Instructions for the task – Which lines below include "Identify"? Copy them all.

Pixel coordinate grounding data

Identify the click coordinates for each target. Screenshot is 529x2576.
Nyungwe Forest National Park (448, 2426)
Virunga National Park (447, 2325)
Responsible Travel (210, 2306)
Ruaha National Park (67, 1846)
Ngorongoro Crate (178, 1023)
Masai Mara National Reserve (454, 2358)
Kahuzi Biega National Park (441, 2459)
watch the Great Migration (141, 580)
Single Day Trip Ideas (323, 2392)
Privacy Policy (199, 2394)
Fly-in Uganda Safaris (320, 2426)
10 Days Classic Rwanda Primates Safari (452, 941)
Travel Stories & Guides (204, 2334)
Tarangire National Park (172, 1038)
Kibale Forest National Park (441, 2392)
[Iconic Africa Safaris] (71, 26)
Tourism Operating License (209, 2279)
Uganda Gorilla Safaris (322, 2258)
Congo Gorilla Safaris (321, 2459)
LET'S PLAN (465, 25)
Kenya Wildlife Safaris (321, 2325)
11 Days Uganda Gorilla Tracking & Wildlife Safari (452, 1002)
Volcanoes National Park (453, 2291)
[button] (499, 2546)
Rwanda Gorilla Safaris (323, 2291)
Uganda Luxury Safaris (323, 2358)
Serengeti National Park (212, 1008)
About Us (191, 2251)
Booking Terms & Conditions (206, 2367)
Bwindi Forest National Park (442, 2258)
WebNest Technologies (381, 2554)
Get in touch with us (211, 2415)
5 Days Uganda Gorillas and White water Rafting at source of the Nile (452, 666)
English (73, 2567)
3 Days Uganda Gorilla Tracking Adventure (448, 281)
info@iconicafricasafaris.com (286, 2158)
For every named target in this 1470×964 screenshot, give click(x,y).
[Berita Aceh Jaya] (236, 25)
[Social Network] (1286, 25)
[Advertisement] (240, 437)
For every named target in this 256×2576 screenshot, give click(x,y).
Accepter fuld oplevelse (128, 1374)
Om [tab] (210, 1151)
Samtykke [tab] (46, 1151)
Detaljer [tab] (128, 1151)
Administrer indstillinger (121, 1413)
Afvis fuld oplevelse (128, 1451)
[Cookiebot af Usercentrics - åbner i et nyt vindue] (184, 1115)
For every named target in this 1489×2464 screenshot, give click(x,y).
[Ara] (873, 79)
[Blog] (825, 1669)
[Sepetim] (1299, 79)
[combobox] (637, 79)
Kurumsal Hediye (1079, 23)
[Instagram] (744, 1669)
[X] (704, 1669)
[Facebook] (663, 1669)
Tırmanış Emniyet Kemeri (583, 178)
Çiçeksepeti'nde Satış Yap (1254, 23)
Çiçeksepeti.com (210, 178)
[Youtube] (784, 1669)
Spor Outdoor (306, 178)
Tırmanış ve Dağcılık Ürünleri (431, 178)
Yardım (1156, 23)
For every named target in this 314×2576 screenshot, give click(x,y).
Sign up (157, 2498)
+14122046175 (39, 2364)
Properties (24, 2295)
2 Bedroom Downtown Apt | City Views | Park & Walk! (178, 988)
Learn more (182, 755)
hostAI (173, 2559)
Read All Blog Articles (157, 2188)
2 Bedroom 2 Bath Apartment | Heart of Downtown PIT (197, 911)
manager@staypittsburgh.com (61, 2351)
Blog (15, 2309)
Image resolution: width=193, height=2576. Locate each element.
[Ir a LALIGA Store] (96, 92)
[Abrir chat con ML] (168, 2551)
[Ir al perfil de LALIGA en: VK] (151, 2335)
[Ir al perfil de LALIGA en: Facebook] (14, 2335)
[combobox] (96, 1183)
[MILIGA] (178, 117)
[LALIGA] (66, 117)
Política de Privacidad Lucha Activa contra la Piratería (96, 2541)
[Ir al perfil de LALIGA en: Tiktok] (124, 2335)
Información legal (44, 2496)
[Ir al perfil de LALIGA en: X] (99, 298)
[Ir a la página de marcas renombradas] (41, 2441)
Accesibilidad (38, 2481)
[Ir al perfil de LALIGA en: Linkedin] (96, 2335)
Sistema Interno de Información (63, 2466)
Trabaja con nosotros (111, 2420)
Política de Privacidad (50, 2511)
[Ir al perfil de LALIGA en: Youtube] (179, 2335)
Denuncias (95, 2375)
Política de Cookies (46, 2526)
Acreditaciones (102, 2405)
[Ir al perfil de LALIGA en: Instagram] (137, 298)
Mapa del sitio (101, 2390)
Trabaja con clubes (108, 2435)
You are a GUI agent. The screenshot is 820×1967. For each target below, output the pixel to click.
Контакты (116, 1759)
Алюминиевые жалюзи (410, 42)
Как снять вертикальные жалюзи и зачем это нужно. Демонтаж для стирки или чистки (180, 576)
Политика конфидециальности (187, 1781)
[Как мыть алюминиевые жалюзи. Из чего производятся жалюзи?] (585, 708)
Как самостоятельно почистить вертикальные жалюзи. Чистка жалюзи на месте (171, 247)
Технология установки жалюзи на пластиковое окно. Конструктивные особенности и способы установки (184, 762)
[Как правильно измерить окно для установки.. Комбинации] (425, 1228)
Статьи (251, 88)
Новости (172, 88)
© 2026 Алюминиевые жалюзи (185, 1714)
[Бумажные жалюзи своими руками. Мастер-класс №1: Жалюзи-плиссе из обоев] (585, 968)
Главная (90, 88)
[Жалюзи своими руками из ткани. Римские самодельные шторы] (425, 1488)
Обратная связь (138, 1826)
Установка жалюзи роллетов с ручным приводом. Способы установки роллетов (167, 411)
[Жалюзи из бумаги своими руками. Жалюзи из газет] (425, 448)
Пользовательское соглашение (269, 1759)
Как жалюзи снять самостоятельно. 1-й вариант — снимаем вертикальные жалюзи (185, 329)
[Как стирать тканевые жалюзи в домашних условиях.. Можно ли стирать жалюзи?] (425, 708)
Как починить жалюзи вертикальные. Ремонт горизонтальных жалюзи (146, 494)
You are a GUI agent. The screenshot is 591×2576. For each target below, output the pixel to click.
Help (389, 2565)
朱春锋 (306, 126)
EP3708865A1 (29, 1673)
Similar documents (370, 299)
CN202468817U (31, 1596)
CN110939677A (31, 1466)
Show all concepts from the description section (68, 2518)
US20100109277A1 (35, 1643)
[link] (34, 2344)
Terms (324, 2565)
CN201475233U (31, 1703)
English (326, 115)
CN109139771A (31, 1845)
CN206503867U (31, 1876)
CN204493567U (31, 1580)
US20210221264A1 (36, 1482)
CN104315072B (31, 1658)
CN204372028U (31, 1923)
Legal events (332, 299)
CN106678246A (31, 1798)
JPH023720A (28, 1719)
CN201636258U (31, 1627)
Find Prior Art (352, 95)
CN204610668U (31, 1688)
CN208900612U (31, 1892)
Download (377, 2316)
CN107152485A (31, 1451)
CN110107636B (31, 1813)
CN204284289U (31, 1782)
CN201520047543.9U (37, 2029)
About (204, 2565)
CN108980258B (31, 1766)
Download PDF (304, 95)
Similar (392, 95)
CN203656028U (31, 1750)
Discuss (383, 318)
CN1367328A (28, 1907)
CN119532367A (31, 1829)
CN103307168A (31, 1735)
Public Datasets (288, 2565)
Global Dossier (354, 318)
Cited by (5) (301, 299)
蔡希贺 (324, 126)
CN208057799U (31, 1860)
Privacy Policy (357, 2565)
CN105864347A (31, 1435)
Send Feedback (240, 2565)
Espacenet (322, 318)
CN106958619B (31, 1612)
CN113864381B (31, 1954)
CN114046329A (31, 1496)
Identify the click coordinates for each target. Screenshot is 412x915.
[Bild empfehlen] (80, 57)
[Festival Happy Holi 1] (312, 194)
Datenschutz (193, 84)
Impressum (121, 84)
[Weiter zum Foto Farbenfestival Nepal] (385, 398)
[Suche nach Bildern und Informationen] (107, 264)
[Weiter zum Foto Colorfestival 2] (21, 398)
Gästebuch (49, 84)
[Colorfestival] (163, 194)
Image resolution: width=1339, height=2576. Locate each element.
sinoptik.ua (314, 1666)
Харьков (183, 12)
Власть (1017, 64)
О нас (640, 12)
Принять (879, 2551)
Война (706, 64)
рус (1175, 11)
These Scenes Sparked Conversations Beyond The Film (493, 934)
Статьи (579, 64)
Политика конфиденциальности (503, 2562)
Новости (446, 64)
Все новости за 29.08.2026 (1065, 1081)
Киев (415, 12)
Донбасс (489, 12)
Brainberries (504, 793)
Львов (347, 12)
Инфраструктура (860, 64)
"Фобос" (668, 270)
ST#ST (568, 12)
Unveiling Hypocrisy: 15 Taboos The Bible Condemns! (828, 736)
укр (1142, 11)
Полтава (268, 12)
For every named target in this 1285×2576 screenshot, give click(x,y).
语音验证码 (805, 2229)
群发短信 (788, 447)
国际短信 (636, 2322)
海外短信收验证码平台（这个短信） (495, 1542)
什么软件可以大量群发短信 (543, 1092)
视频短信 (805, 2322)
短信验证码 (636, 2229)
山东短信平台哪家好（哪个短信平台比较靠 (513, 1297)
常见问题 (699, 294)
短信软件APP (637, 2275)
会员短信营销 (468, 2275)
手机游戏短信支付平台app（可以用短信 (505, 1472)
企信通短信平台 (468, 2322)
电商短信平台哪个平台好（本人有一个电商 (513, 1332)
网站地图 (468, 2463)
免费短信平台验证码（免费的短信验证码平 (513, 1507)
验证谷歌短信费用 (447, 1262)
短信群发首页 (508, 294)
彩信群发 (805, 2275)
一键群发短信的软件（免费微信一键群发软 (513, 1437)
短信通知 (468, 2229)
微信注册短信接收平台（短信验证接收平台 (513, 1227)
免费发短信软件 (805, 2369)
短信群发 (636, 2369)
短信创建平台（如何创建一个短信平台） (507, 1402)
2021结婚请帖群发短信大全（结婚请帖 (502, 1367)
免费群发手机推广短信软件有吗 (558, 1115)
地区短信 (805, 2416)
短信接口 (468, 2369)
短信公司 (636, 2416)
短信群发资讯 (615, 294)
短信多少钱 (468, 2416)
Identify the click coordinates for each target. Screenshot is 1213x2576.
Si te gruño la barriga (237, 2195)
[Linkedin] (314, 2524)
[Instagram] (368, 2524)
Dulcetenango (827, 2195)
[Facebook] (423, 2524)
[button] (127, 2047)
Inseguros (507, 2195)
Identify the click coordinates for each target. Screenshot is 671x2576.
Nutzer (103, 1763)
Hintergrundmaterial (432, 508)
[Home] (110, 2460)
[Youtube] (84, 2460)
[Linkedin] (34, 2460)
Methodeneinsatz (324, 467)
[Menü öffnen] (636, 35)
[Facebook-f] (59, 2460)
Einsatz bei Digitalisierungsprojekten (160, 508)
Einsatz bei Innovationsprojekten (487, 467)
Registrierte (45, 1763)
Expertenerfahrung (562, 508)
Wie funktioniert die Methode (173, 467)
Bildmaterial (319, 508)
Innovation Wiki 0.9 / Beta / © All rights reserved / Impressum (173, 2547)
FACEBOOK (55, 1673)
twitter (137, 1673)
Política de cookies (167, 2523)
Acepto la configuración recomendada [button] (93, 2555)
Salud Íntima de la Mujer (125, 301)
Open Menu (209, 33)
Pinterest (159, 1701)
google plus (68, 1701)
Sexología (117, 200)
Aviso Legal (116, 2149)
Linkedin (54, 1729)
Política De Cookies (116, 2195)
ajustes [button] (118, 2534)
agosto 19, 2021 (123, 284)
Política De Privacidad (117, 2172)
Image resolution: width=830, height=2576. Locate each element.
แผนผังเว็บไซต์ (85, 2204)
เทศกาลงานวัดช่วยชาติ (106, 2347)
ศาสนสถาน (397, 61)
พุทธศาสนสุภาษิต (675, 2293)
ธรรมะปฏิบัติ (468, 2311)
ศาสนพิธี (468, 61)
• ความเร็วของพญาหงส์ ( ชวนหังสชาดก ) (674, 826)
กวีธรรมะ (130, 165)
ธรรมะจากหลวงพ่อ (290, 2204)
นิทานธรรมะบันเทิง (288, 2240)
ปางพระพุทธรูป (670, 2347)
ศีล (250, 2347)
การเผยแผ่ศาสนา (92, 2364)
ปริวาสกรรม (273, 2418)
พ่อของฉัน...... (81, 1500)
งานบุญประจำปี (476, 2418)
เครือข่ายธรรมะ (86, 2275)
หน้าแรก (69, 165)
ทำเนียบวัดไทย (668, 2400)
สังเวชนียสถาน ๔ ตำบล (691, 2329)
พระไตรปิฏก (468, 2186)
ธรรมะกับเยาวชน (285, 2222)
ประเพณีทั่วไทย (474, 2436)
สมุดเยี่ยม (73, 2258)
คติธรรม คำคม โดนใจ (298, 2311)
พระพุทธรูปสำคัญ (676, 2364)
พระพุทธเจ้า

Response box –
Identify the click coordinates for each target. Screenshot is 529x2576.
Identify the click coordinates for each target. Screenshot is 412x915.
Identify the click coordinates for each target. Screenshot is 1213x2576.
Identify the click coordinates for each target. Screenshot is 671x2576.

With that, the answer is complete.